Ağaçlardan sarkan bu devasa insanların ve köylülerin neredeyse kendilerini koruyamayacakları için korkuyla onlardan kaçmaları dehşet verici bir manzaraydı. Daha sonra devler, harap olmuş köyün yerine devasa kulübelerini inşa ettiler ve yerel ormanlarda balık tutmak ve avlanmak için burada kaldılar.

Bu hikaye tamamen inanılmaz bir olayla sonuçlandı. “parlak melek” gökyüzünde beliriyor ve tüm bu devleri alıp götürüyor.

Buna rağmen Cieza de León bizzat hikayenin tamamen doğru olduğuna inanıyor ve devlerin kazdığı devasa taş kuyulara bizzat tanık olduğunu iddia ediyor. Ayrıca diğer fatihlerin kuyuları ve bölgedeki yerli halkın inşa edemediği devasa evlerin kalıntılarını gördüğünü de yazıyor.

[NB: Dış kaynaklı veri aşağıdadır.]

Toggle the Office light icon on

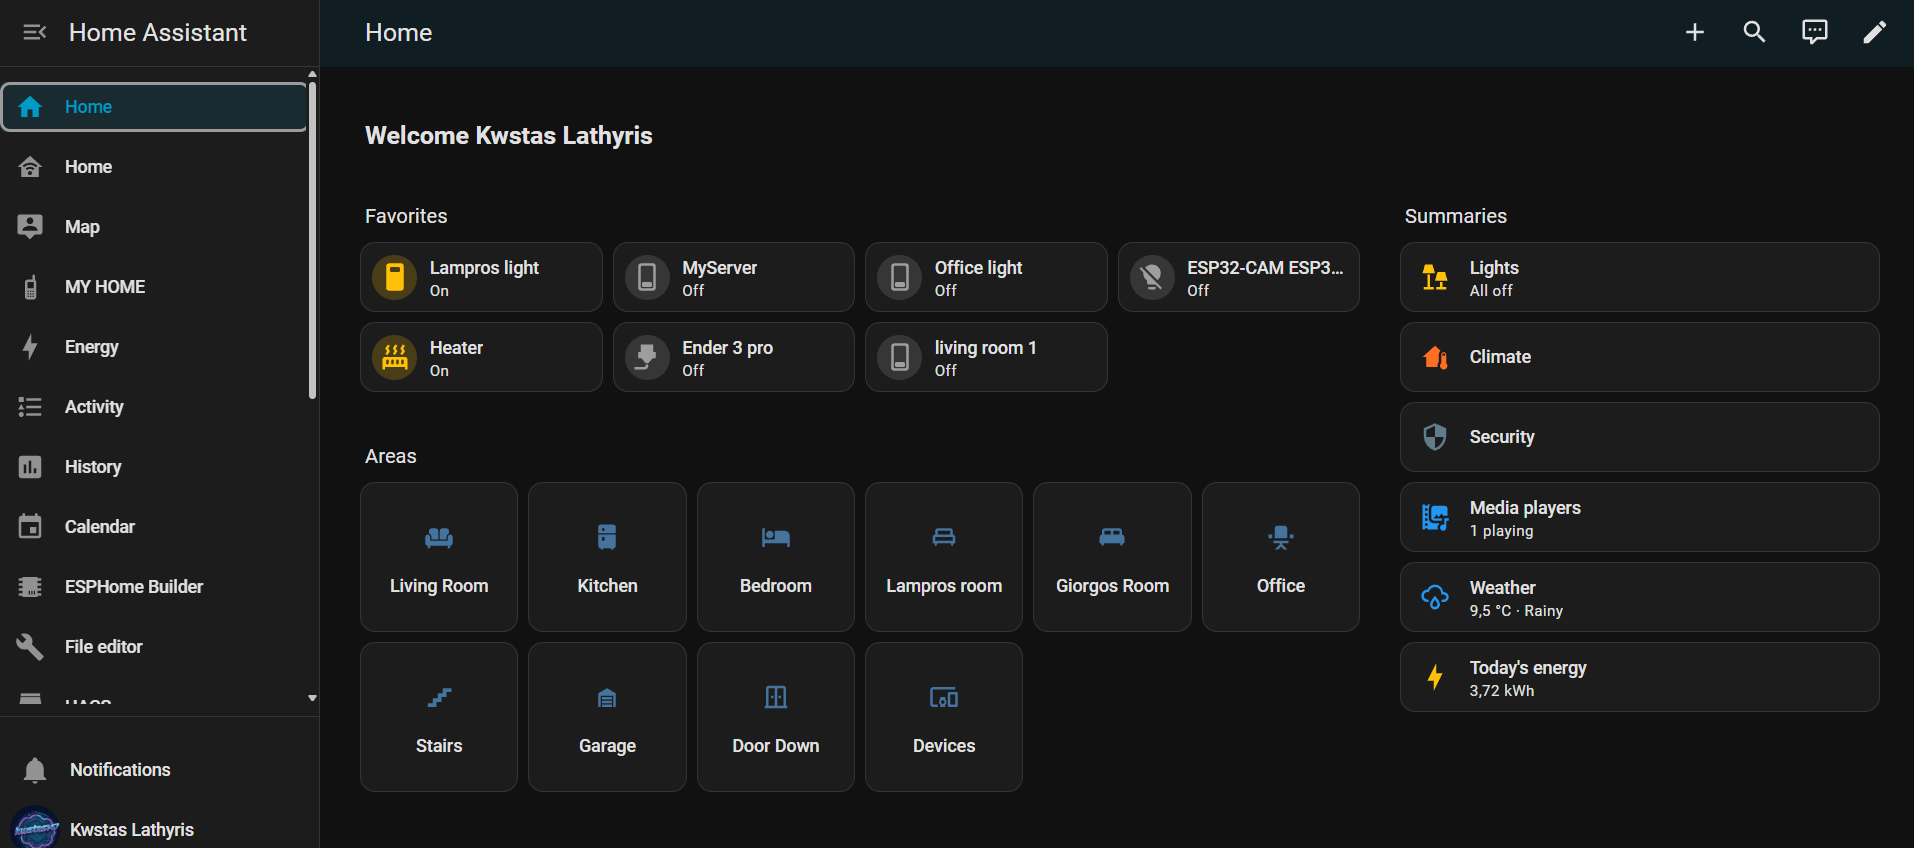tap(900, 277)
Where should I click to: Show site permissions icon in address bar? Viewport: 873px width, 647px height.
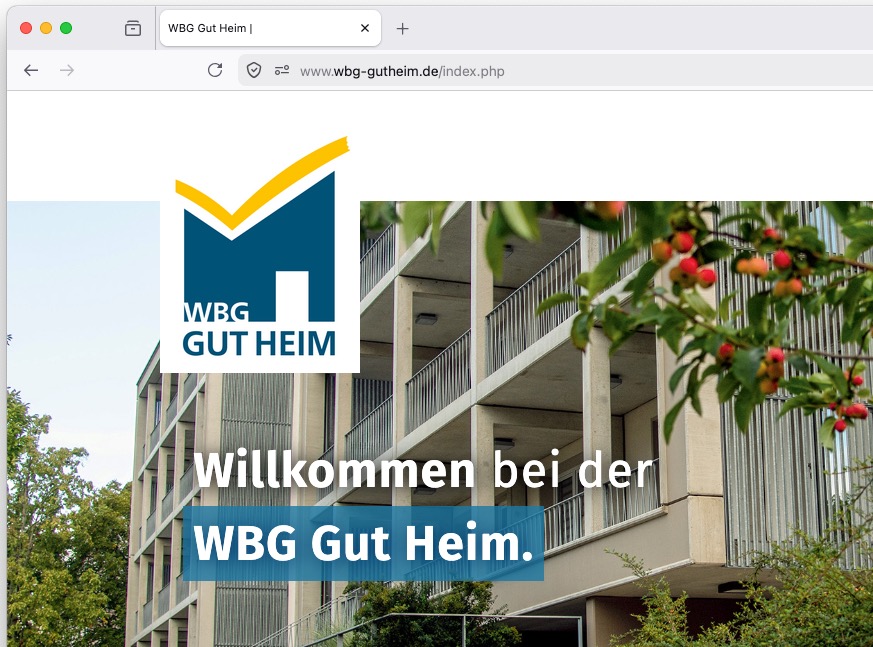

Üstelik Cieza de León daha da merak uyandırıcı şeyler hakkında yazıyor. Fatihlerin bu bölgede çok büyük insan kemiklerinin yanı sıra büyük ve ağır diş parçaları bulduğunu yazıyor.

“1550 yılında Lima şehrinde, Yeni İspanya'nın genel valisi ve valisi Ekselansları Don Antonio de Mendoza buradayken, devasa ve devlere ait olabilecek bazı insan kemiklerinin bulunduğunu duydum. Ayrıca Mexico City'de veya yakınında eski bir mezarda dev kemiklerin tamamının bulunduğunu duydum. Birçok yerel sakin onları ilk elden gördüğünü iddia ettiği için bu devlerin gerçekten var olduğunu ve yalnızca tek bir ırka ait olabileceğini varsayabiliriz.”

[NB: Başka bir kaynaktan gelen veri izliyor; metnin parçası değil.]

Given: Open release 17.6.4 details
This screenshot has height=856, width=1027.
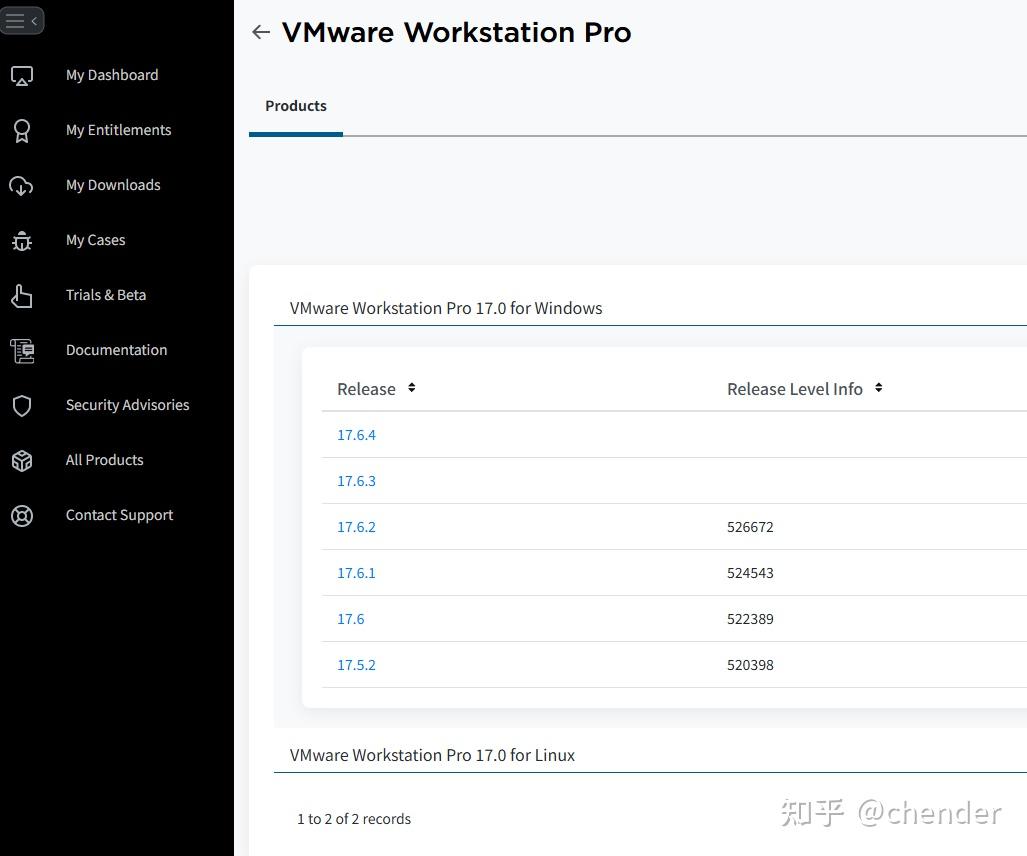Looking at the screenshot, I should [356, 434].
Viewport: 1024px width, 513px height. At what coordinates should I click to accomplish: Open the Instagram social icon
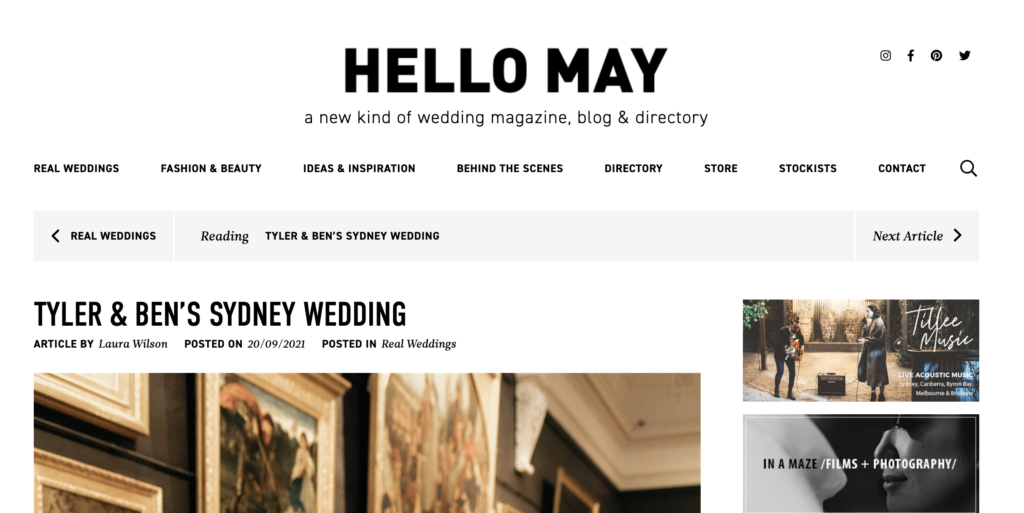(x=885, y=55)
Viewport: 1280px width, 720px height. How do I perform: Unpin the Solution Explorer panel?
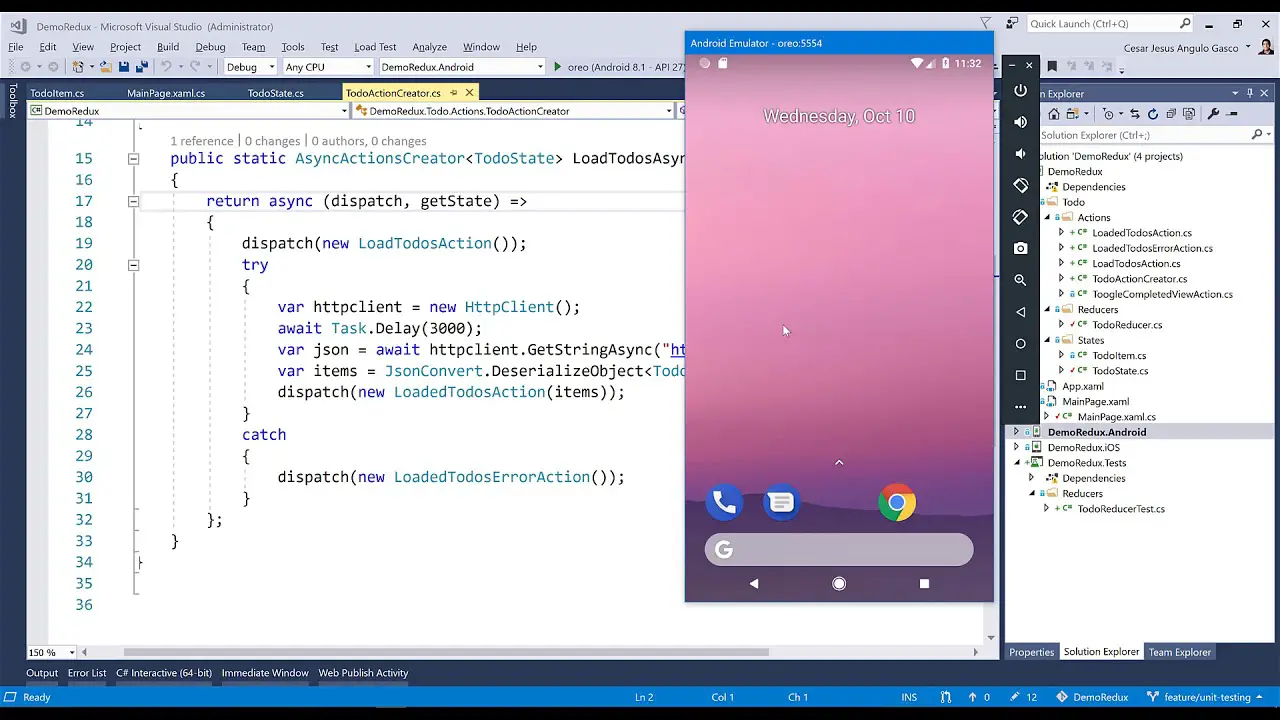click(x=1248, y=93)
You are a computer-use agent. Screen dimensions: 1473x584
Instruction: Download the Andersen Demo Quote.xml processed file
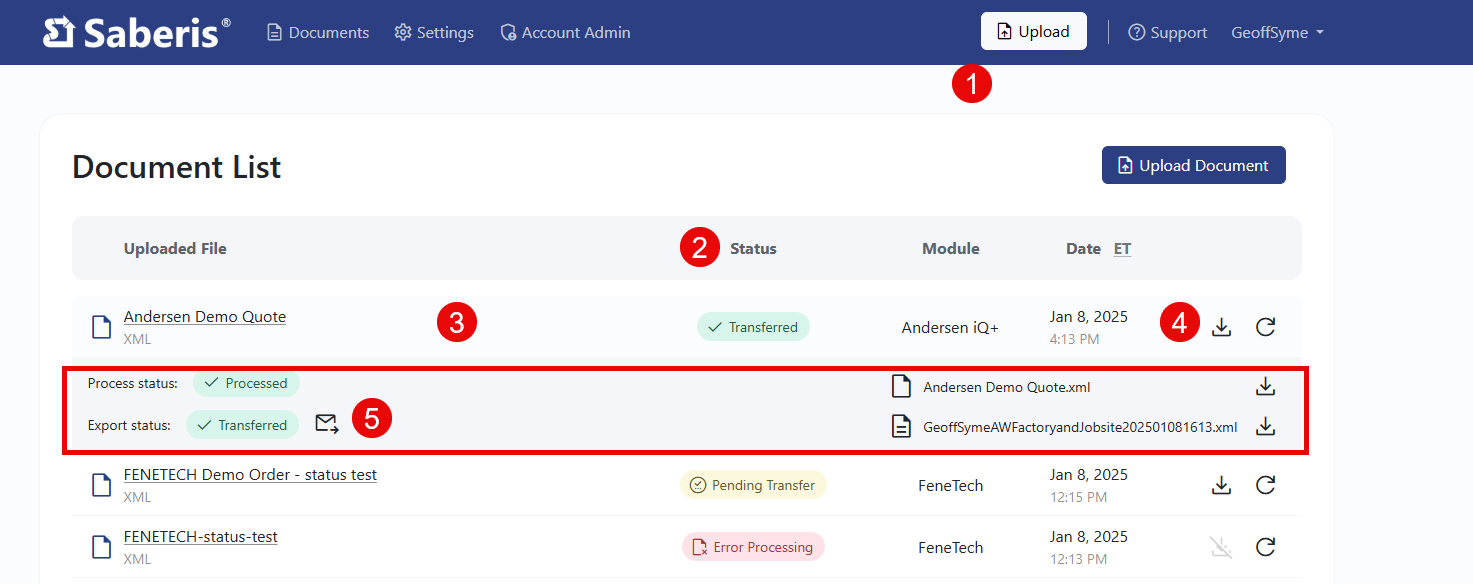point(1265,386)
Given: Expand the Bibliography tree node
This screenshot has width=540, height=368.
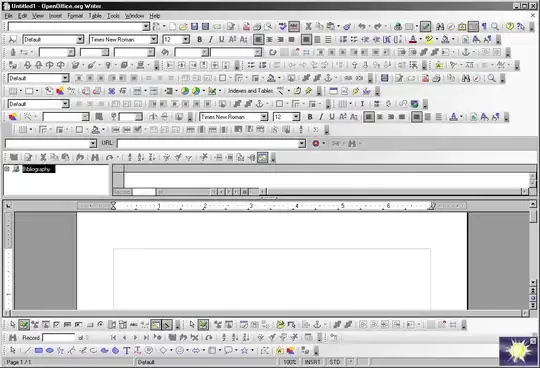Looking at the screenshot, I should (7, 169).
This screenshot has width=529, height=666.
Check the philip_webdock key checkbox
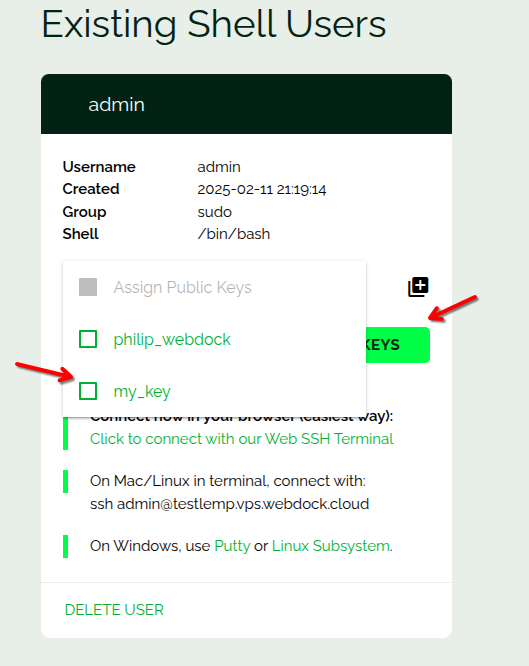tap(88, 339)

Antik Peru devlerinin varlığına dair bir başka kanıt, 1543'te Trujillo Vadisi'nde antik mezarları kazıp orada büyük boylu insanların kemiklerini keşfettiği iddia edilen Kaptan Juan Olmos'un kayıtlarında bulunabilir.

Peder Cristóbal de Acuña'nın Chronicle'ında 10 metre yüksekliğinde devler gördüğünden bahsediyor. Daha sonra Tucumán eyaletinde fatih Agustín de Zárate ve halkı tarafından dev bir iskelet daha bulundu. Genel olarak benzer hikayeler 16. yüzyılda Peru'yu ziyaret eden ve 17. yüzyılda da ortaya çıkmaya devam eden İspanyol karakterlerden geliyor.